This is the beef: The meat business thrives on relationships despite the pandemic — and looks to the future

Jamie Schweid, now a fourth-generation owner of a local ground meat business, thought he had a good teaching moment about 20 years ago, when he was fresh out of college and overseeing his father’s day-to-day business operation. … He would watch his father close a deal with another growing family business.

And it was a valuable learning opportunity.

But it turned out to be an even better business opportunity.

“This was when Five Guys only had about five stores, and the father of the company’s five brothers came to visit our site and talk to my father,” Schweid said. “They had a great conversation and made a handshake deal that – 20 years later – they still stand by.”

Chances are you’ve already tried Carlstadt-based Schweid & Sons’ ground beef patties if you’ve been a patron of the national burger chain today, as it’s one of the company’s main suppliers. It also has longstanding partnerships with Cheesecake Factory and Fuddruckers.

Jamie Swede.

Long before he was the secret ingredient behind these well-known food service businesses, he had the usual humble beginnings of a family business.

In the late 1800s, Schweid’s great-grandfather, Harry Schweid, started a butcher shop on New York’s Lower East Side after emigrating from Eastern Europe. Two generations later, Schweid’s father made a business out of selling burger patties to food industry distributors around New York. This business, originally branded as Burger Maker, became one of the first beef processors to use Cryovac technology to vacuum pack burgers for extended shelf life.
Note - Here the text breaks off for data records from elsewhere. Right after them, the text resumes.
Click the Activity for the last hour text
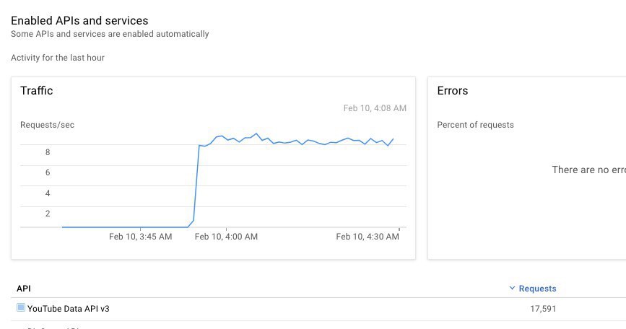The image size is (626, 329). coord(58,58)
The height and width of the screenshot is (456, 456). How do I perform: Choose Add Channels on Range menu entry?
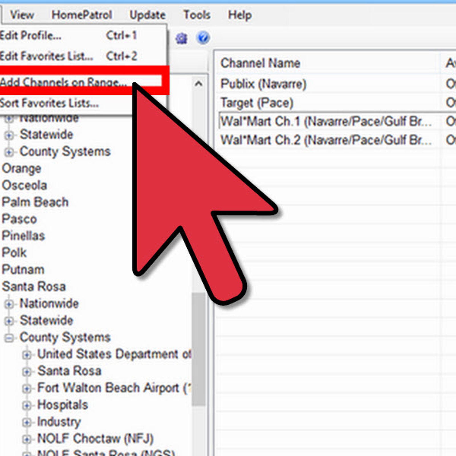(63, 82)
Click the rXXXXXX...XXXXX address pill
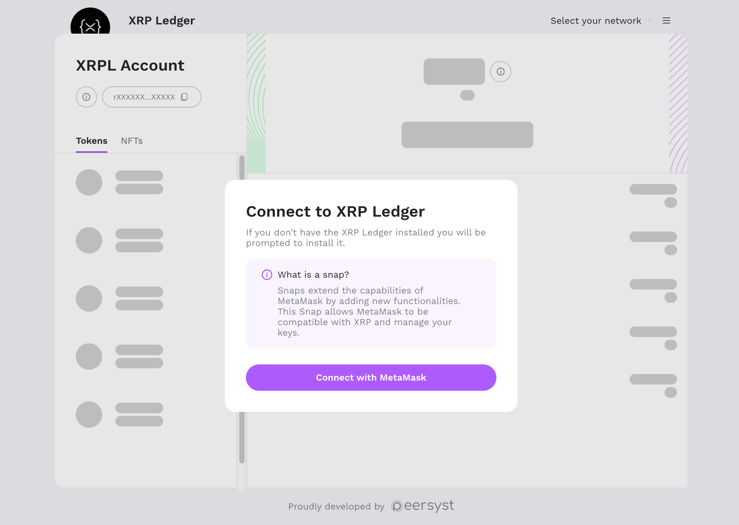The height and width of the screenshot is (525, 739). pos(145,97)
The Schweid family moved their business to New Jersey in 1994 as part of a modernization of their business.

Jamie Schweid, the company’s current CEO and president, took over the company with his brother when his father retired in 2013. He grew up in the Garden State and couldn’t imagine the company being located anywhere else. except in his home state today.
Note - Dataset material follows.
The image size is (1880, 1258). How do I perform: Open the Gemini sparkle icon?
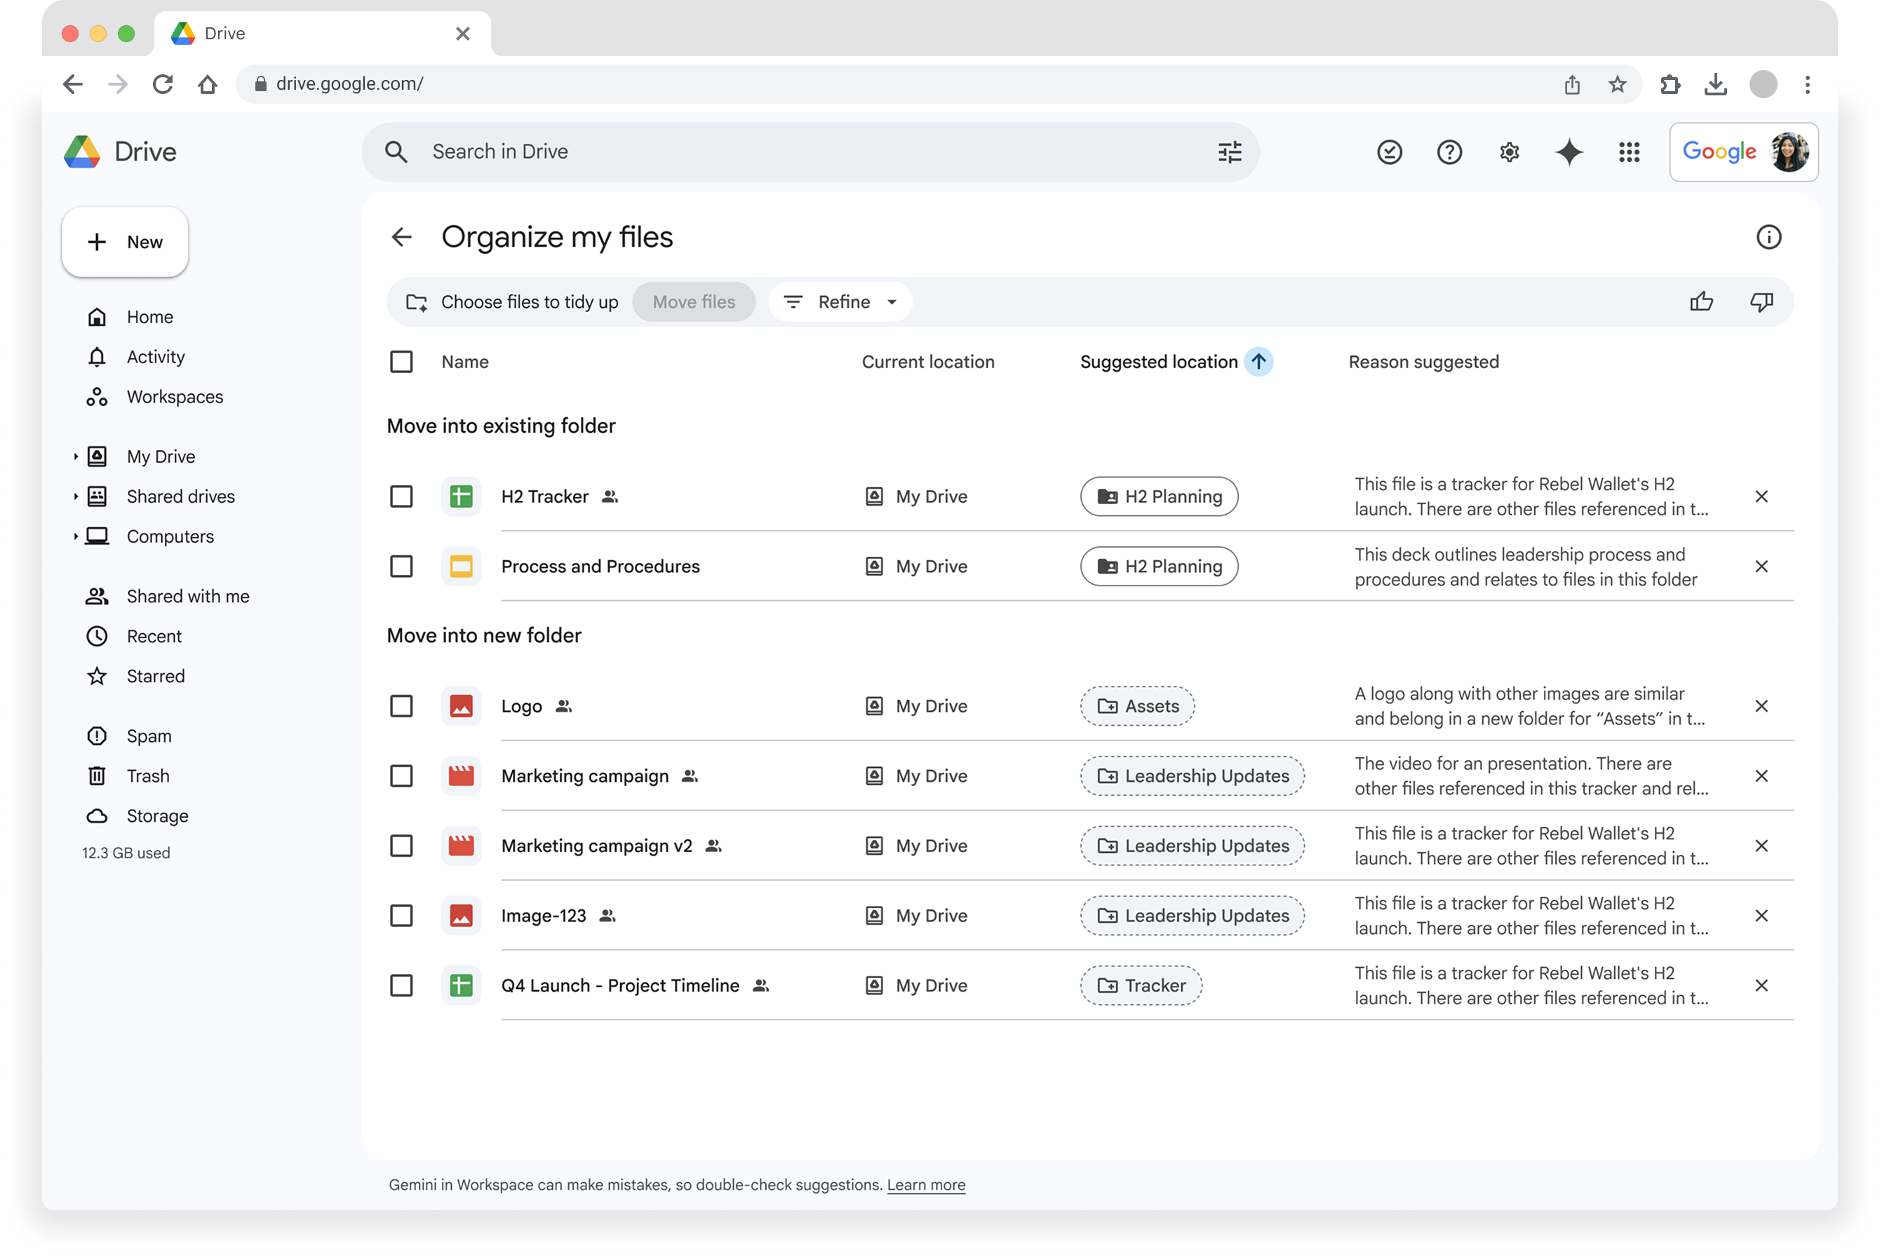tap(1569, 152)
“Since the business moved to New Jersey, the local government has been incredibly supportive of our growth and development,” he said. “And it’s hard to put a price on that.”
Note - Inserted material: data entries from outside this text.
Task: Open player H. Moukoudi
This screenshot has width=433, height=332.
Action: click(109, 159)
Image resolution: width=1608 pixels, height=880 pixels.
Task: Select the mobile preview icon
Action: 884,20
That growth was nearly threatened by the pandemic, which shut down many of the company’s food service customers. The company also had to contend with shortages and supply chain issues echoing the Midwest meat industry.

Schweid & Sons Pork Sausage.

But the company’s retail business continued to cook during the pandemic shutdown. And she worked on diversifying her business, which led to the introduction of pork sausage breakfast, the company’s first beef-free product.

The company also had to contend with changing market preferences during and leading up to the pandemic. Market analysis firm Nielsen published a report in the fall of 2021 that meat alternatives jumped 60% over a two-year period as plant-based proteins began to be accepted by consumers as a healthier and more sustainable purchase.

“The way I look at it: There’s a market for everything,” Schweid said. “If you look at the plant-based products on the market right now, certainly more customers are using it as a protein, but the data shows that it doesn’t replace other protein consumption during the week.”

Schweid adds that the business is working with partners to create the first-ever USDA-certified program for climate-friendly beef, he said. The practices used in feeding and harvesting these beef products could account for a 10% drop in greenhouse gas emissions in the beef the company sells.

“We’re not going to stop there either,” he said. “This is just the bare minimum. We will continue to evaluate our supply chain to evolve and increase greenhouse gas emission reductions.

Schweid, a self-proclaimed “futurist,” went on to admit that lab-grown meat products could start to become a true market category. SCiFi Foods, which is working on bioengineered meat products, is one of the innovators it’s paying attention to.

“We’re definitely looking at cellular or cultured meat,” Schweid said. “I think there’s definitely an opportunity down the road to use this product so we can help grow beef in the country.”

In both the short and long term, Schweid’s goal remains the same: to keep the business relationships built throughout the company’s history working for both parties.

“What we understand about these partnerships is that we have to maintain a level of quality and service to our customers and engage with them to understand what their needs are and meet them,” he said.